Wednesday, 10 November 2021

Roasted Chicken and Garlic Potatoes with Red Pepper Relish

 


INGREDIENTS

650 gr. golden new potatoes (about 24), halved
4 tbsp. olive oil
4 cloves garlic (2 cloves smashed)
salt and pepper
1 skinless chicken breasts
3/4 cup. roasted red peppers, drained and cut into ¼-in. pieces
2 spring onions, finely chopped
1/3 cup. roasted almonds, chopped
3 tbsp. sherry vinegar
2 tbsp. chopped flat-leaf parsley
 
DIRECTIONS
  1. Heat oven to 220 C. On a large rimmed baking sheet, toss potatoes with 2 Tbsp oil. Press 2 cloves garlic over top, sprinkle with 1/4 tsp salt, and toss to combine. Roast 15 minutes.
  2. Meanwhile, heat a large skillet on medium-high. Season chicken with ¼ tsp each salt and pepper. Add 1 Tbsp oil to skillet, then add chicken and cook until browned, about 4 minutes. 
  3. Turn chicken over, add smashed garlic to skillet, and cook 1 minute more.

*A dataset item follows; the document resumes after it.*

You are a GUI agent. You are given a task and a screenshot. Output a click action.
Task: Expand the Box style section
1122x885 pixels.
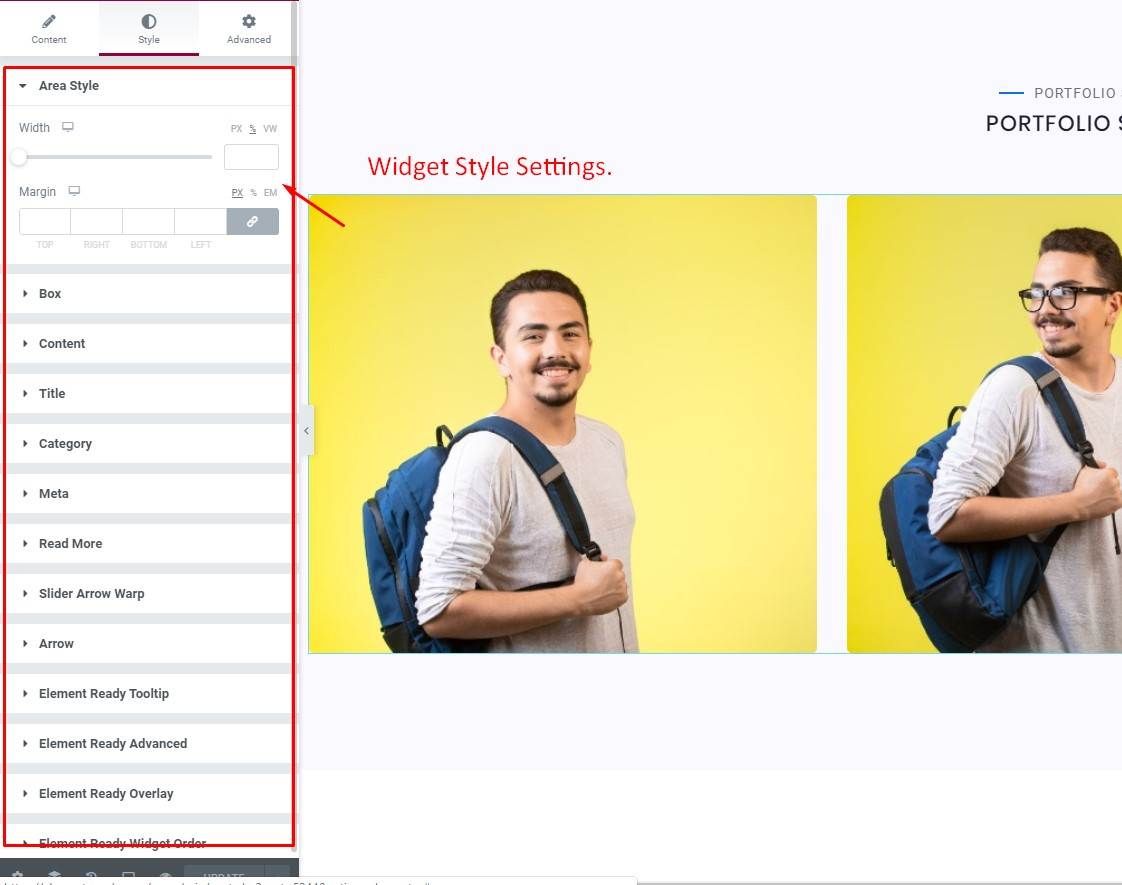pyautogui.click(x=50, y=293)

Transfer skillet to oven along with potatoes and roast until chicken is cooked through and potatoes are golden brown and tender, 6 to 8 minutes more; transfer chicken and garlic to a cutting board. 
  4. While chicken cooks, in a bowl, combine peppers, almonds, scallions, vinegar, remaining Tbsp oil, and 1/4 tsp salt. Chop smashed garlic, add to pepper mixture along with parsley, and mix to combine. Serve with chicken and potatoes.